Funzionario lascia l’incarico, nuovo scontro

Basciano. L’opposizione: «In disaccordo sul bilancio del Comune». Il sindaco: «Solo motivi personali»
NOTARESCO. Le dimissioni del responsabile finanziario del Comune di Notaresco innescano un nuovo scontro tra l’opposizione e il sindaco Antonio Di Gianvittorio. «Dopo l’uscita dalla maggioranza dei consiglieri Giuseppe Marziani e Stefania Di Paolo, anche il funzionario contabile ha rimesso le deleghe da responsabile finanziario dell’ente», evidenziano i consiglieri di minoranza Giuseppe Corradetti, Antonina Speziale e l’ex sindaco Diego Di Bonaventura, «non solo abbandoni politici ma anche tecnici, di responsabili finanziari che dovrebbero lavorare in sinergia con la giunta. Esprimiamo forte preoccupazione per queste nuove dimissioni. Lo stiamo ribadendo da più di un anno che quest’amministrazione sta perdendo il controllo della spesa».

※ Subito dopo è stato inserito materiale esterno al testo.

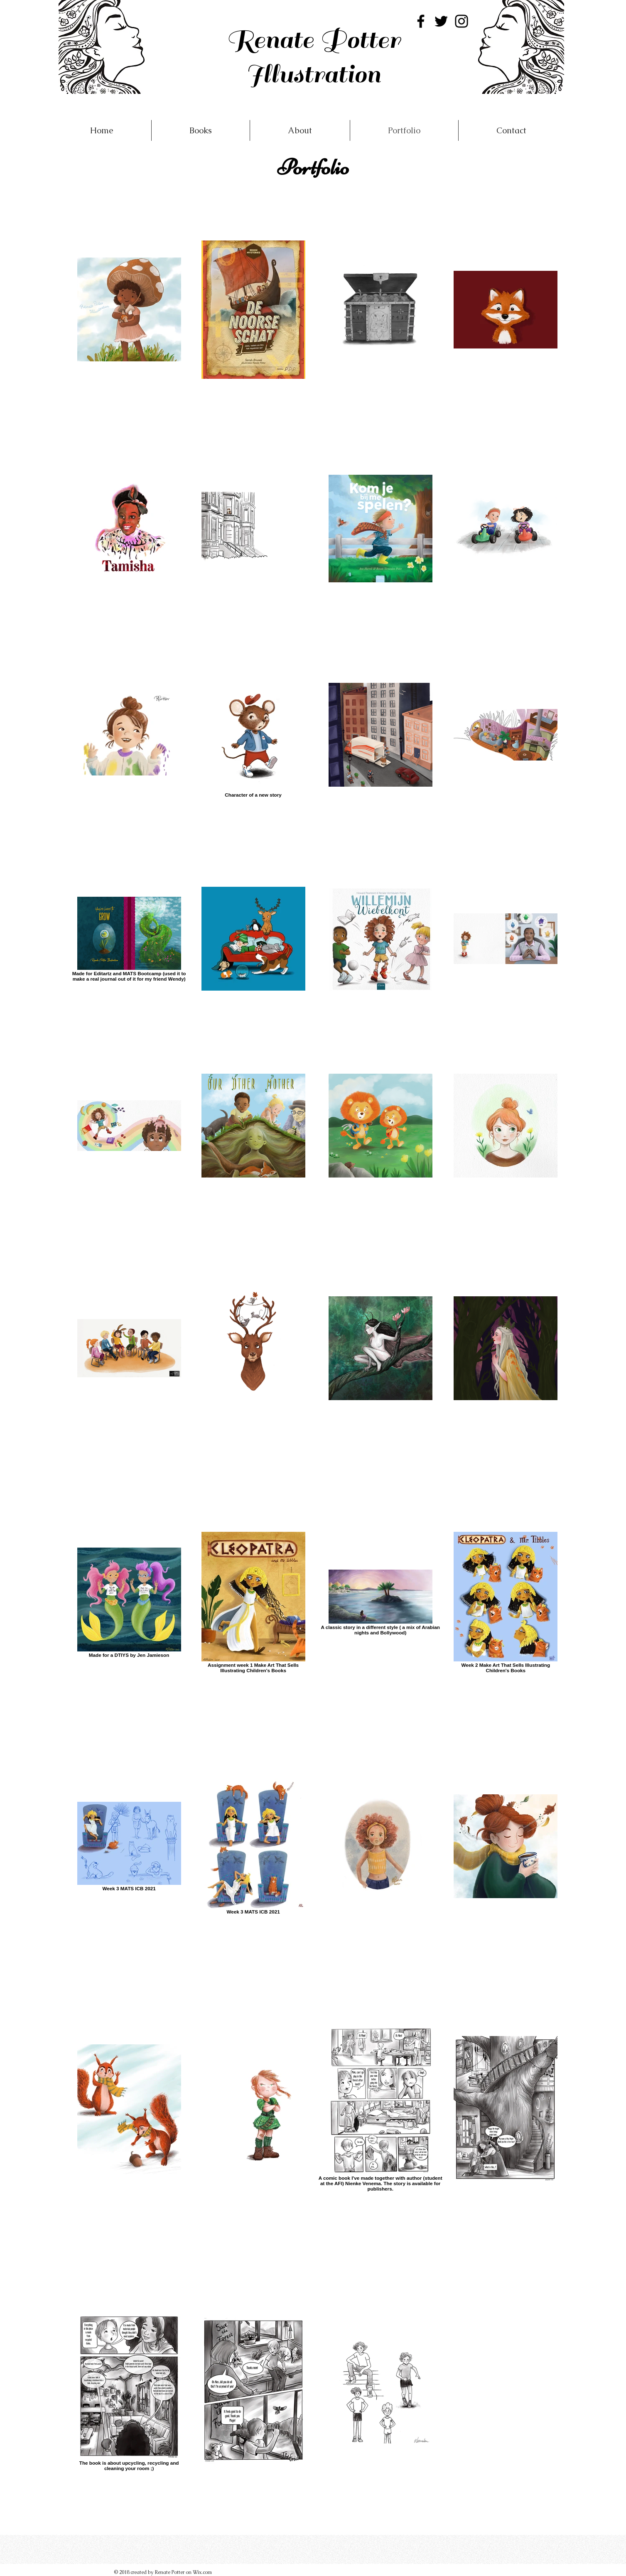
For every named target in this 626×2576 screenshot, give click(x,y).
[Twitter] (441, 21)
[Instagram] (461, 21)
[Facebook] (421, 21)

Immediata la risposta del primo cittadino che bolla come «falsità» le accuse dell’opposizione «sostenendo che il nostro responsabile finanziario si è dimesso per problemi di bilancio e a loro dire perché non c’è sinergia con questa amministrazione». Secondo Di Gianvittorio «questa affermazione è totalmente errata e rappresenta l’ennesimo maldestro tentativo di destabilizzare la serenità e la fiducia della nostra comunità. Il responsabile in questione infatti, ha chiesto di affidare ad altri le sue funzioni per motivi personali e familiari che non gli permettono di svolgere con tranquillità e giusta attenzione le funzioni attribuitegli». E prosegue: «Nulla di così allarmistico quindi, nessun abbandono da parte del funzionario, ad abbandonare sono stati altri, tradendo la fiducia dei cittadini». Il sindaco, ribadendo la qualità del lavoro svolto dall’amministrazione, aggiunge: «L’opposizione sembra essere più interessata a seminare discordia e a diffondere notizie false, piuttosto che a contribuire in modo costruttivo al progresso della nostra comunità. Peraltro molti dei problemi che oggi ci troviamo costretti a risolvere, derivano proprio dalla politica maldestra e priva di visione generale degli assessorati di quel trio che oggi tanto rivendica trasparenza: Speziale, Corradetti e Di Bonaventura».](e.c.)